I found the “Why Not Valetudo” page on that site extremely persuasive. I would consider myself technically inclined. I also own a robot vacuum so I can spend more time doing important things that leverage my skills. Valetudo does not serve this mission.

Very impressive, but I disagree that this is the clear best choice for anywhere close to anyone.


Also, the first line in "Why Valetudo?"

> First of all, please do not try to convince people to use Valetudo.

A good realist position for such a project to take.


That is very refreshing.

Many geek hobbies like 3D printing and home automation are becoming full of unnecessarily smug evangelization if you're not using hivemind approved software and tools, even if it requires a lot more work to do.

It's nice to a see a project encourage their userbase to be realistic about what it is and refrain from trying to force it on everyone as the only acceptable way to use a robot vaccuum.


> Many geek hobbies like 3D printing and home automation are becoming full of unnecessarily smug evangelization if you're not using hivemind approved software and tools, even if it requires a lot more work to do.

A mix between gatekeeping and tribalism. Reasonable people realize that others who want to enjoy a hobby do not have to do the hobby the same way as they do, or make the "right" choices.

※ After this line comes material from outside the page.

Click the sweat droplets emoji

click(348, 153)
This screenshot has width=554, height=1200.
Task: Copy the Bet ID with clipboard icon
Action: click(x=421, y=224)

For anyone else wondering, "Why Not Valetudo" <https://valetudo.cloud/pages/general/why-not-valetudo.html> lists:

- all the same downsides as keeping the stock OS would have ("it's opinionated software", "it's not about you", and the last one "it's not a community" basically means "you can't tell me how to change my software and be confident I'll do it")

- that this fan project is not necessarily as polished as the original software (as I would have expected)

- Only supported robots are supported (as the author themselves say: duh)

- it only works in english

- you can't revert to stock software if you don't like it

For me, the latter is the only thing worth mentioning. You made me curious what all these compelling downsides are but the rest is obvious and the latter isn't surprising / I would have known to check beforehand

How did you come to the conclusion that it's not likely the right choice for nearly anyone? Do you think so many people wouldn't understand enough English to operate the controls of a robot vacuum cleaner? Have you found features to be missing or clunky/fragile enough that people would frequently want to revert to stock? Do you think people care so much about it being community-driven FOSS that they'd rather keep the proprietary OS instead of open source that isn't community-driven?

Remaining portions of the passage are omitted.